Why? The average person in the United States has essentially zero power in society. That’s why millions have organized into unions over the years. But the slow decline of unionism in the United States should concern you even if you’re not in one.
Unions improve wagesbenefits and working conditions for their members. But it’s not just to members’ advantage. Collective bargaining affects pay standards across entire industries, meaning even nonunion workers benefit. Unions also secure legislation that protects all workers, from workplace safety guidelines to a guaranteed weekend.
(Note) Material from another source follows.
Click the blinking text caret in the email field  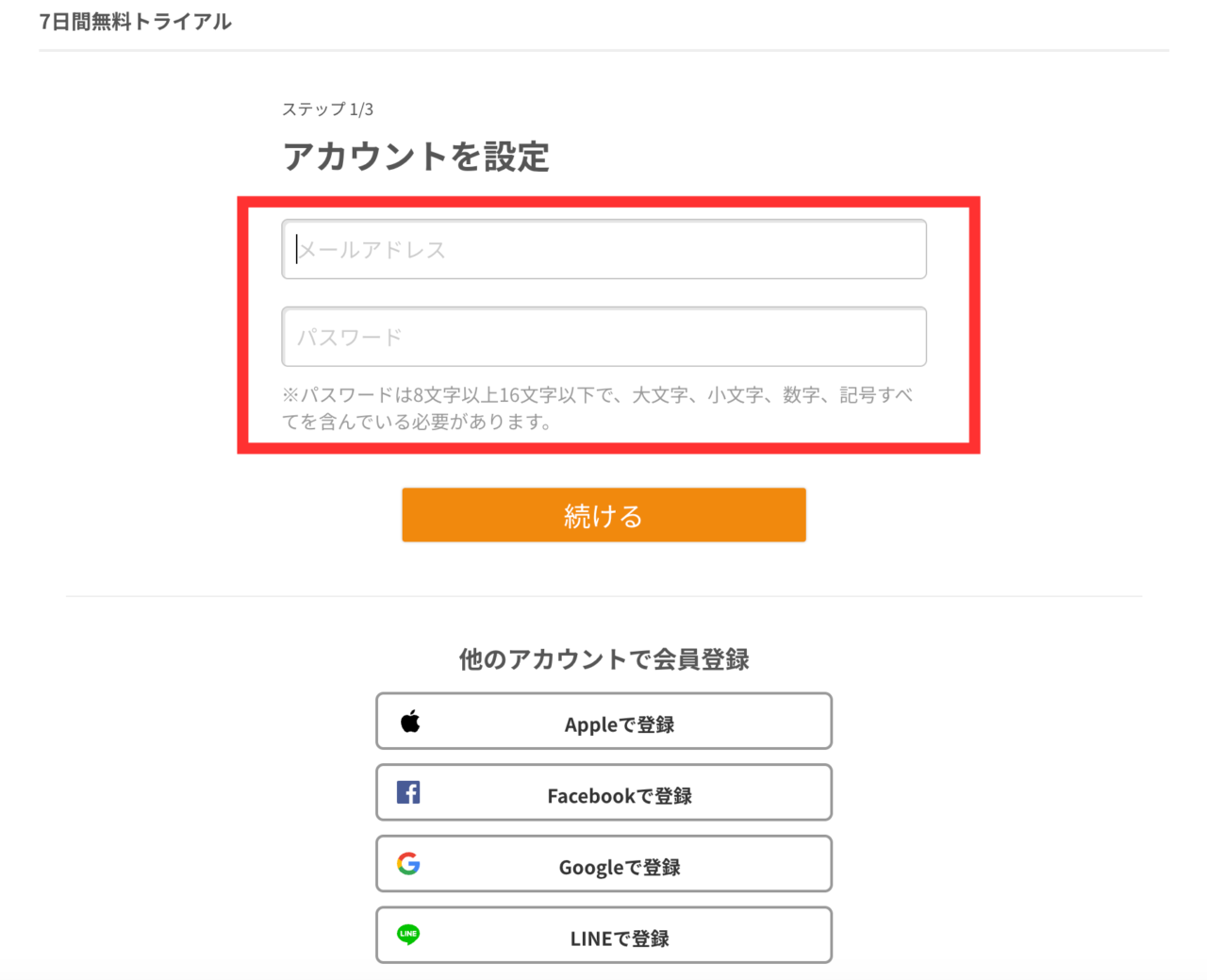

And they reduce gender and racial wage gaps across industries, which contributes to broader equality in society.
Owing largely to a sustained political assault on unions, their memberships have been declining since the mid-20th century — a trend that, not coincidentally, maps neatly onto rising economic inequality and falling wages. The Supreme Court’s recent decision in Janus v. American Federation of State, County and Municipal Employees is the latest blow to unions, effectively instituting a nationwide “right-to-work” regime for public-sector unions. Right to work forces unions to represent even those who don’t pay dues or claim membership, discouraging workers from joining and contributing. In short, it kills unions by attrition.
And that’s the goal. A web of right-wing corporate elites, think tanks and foundations bankrolls union-busting campaigns like the one that led to Janus. The mission of the Bradley Foundation, which has pumped millions of dollars into right-to-work advocacy for 15 years, includes supporting “organizations and projects that reduce the size and power of public sector unions.” Internal documents obtained by The Guardian show that one foundation supported by the anti-union Koch brothers expressly endeavors to “cause public-sector unions to experience 5 to 20% declines in membership, costing hundreds of thousands or even millions of dollars in dues money.”
In the wake of Janus, the labor movement faces a choice: It can passively watch members drift away, or it can return to its roots, renewing a commitment to internal democracy, face-to-face organizing and bold strike action — in other words, do the things to win concessions and actually give people a sense of belonging and purpose in the movement. And American workers should cheer labor on when they take this course — for example, by supporting the ongoing wave of teachers’ strikes — knowing that the fates of union and nonunion workers are inextricable.